• The problem
If a line includes "Select", copy it out of the entries.

### Source data ###

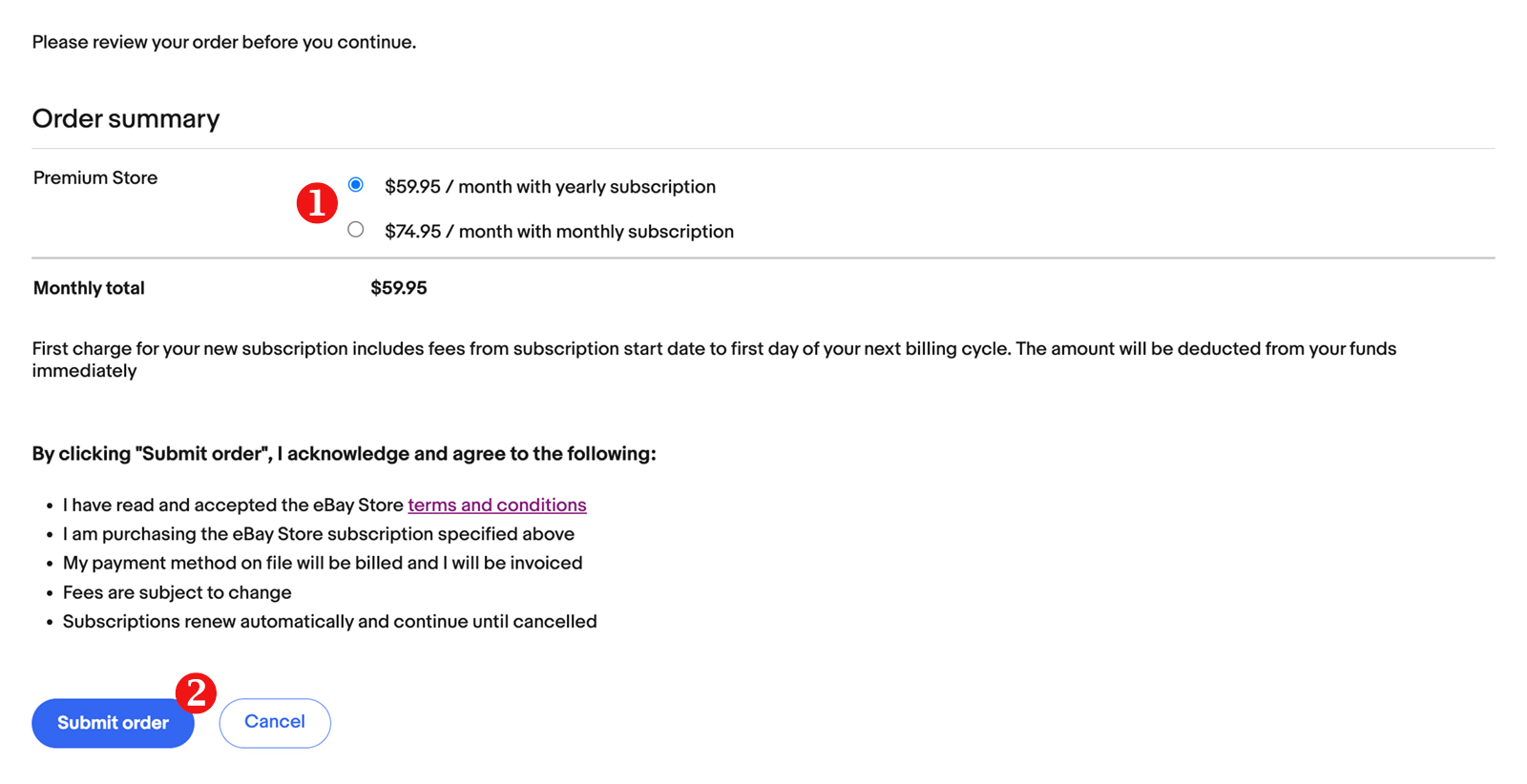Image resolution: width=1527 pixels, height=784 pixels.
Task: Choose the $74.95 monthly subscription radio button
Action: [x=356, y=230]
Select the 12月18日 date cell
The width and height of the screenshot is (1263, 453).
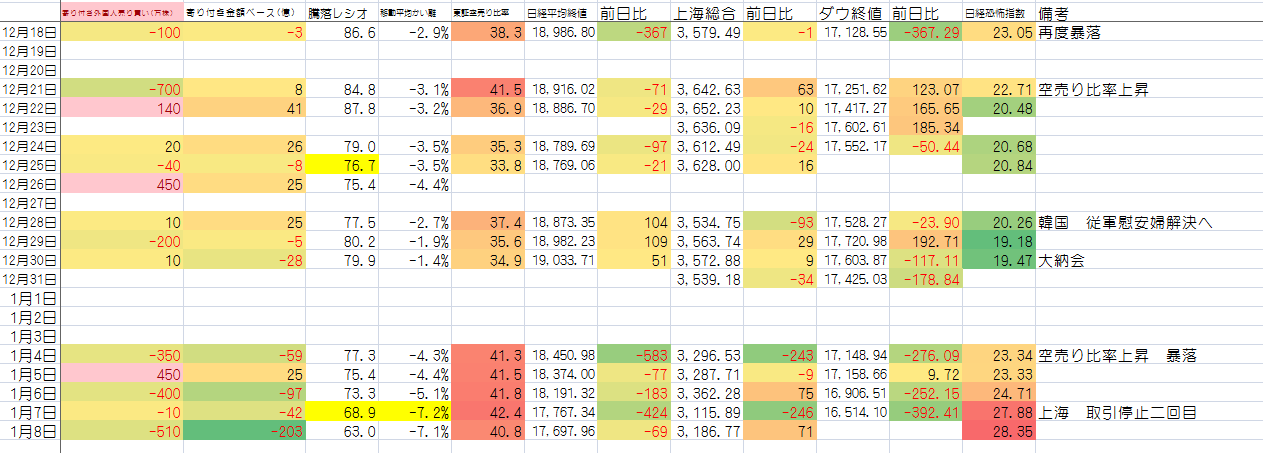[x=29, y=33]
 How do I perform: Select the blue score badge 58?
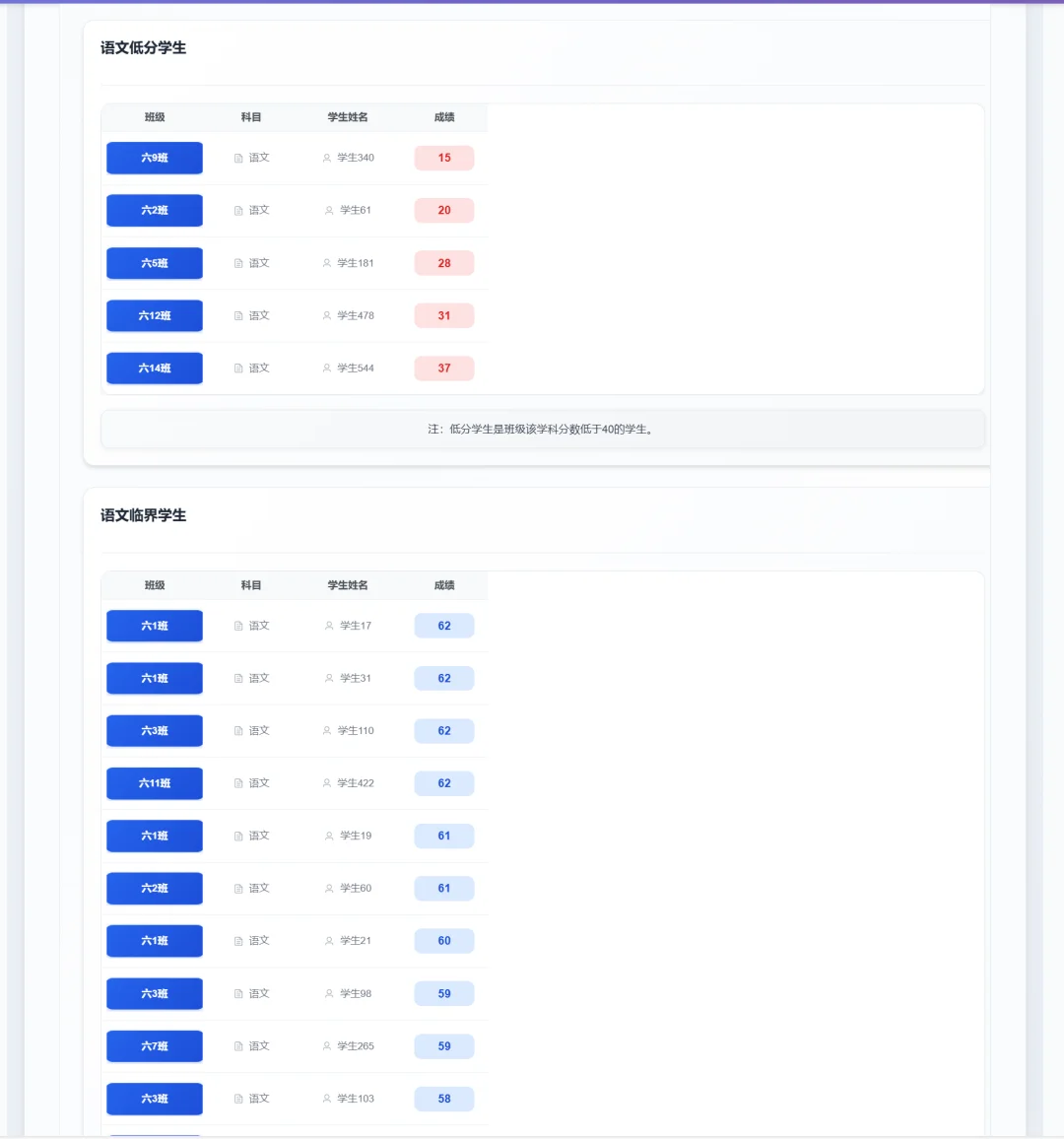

###

• Solution to this task
Select the 12月18日 date cell
 How do I perform: Select the blue score badge 58?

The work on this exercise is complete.